[Aim of the exercise] Return the lines of the material below from the line containing "Open the Manage Your Account heading" through the line containing "click(x=394, y=181)", both included. Leave the pictures out.

[Material for this task]

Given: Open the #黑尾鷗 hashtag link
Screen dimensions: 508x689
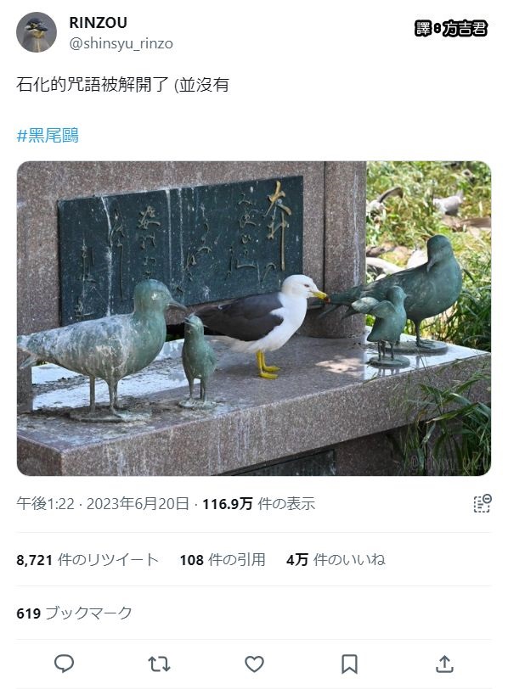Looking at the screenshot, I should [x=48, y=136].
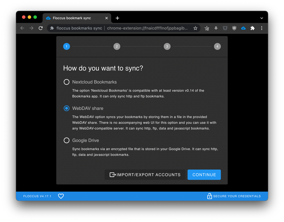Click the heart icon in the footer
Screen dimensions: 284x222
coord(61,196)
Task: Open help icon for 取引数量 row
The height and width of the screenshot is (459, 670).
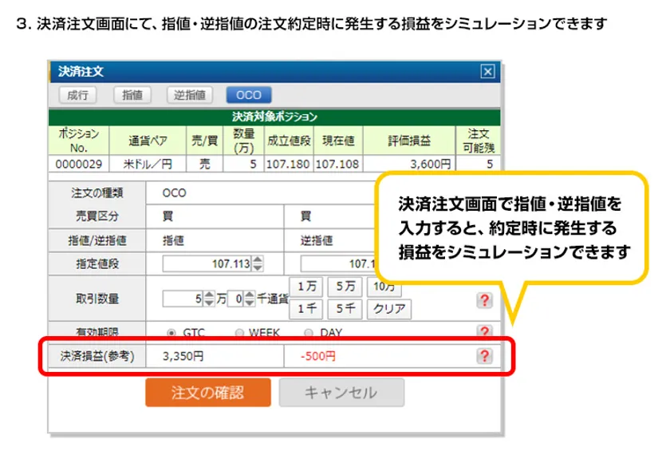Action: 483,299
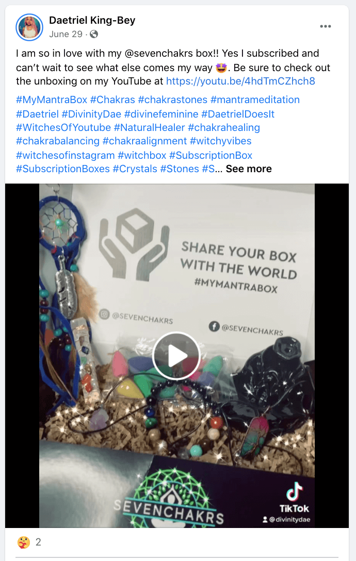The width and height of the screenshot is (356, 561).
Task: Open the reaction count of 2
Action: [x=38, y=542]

==

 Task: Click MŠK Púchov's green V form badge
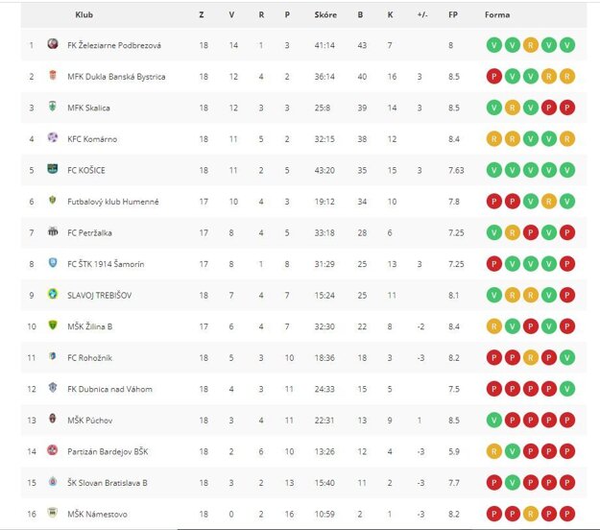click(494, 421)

--

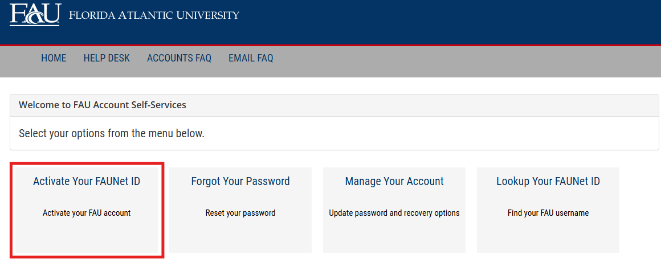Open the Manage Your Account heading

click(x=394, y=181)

[Exercise result]
Open the Manage Your Account heading

click(x=394, y=181)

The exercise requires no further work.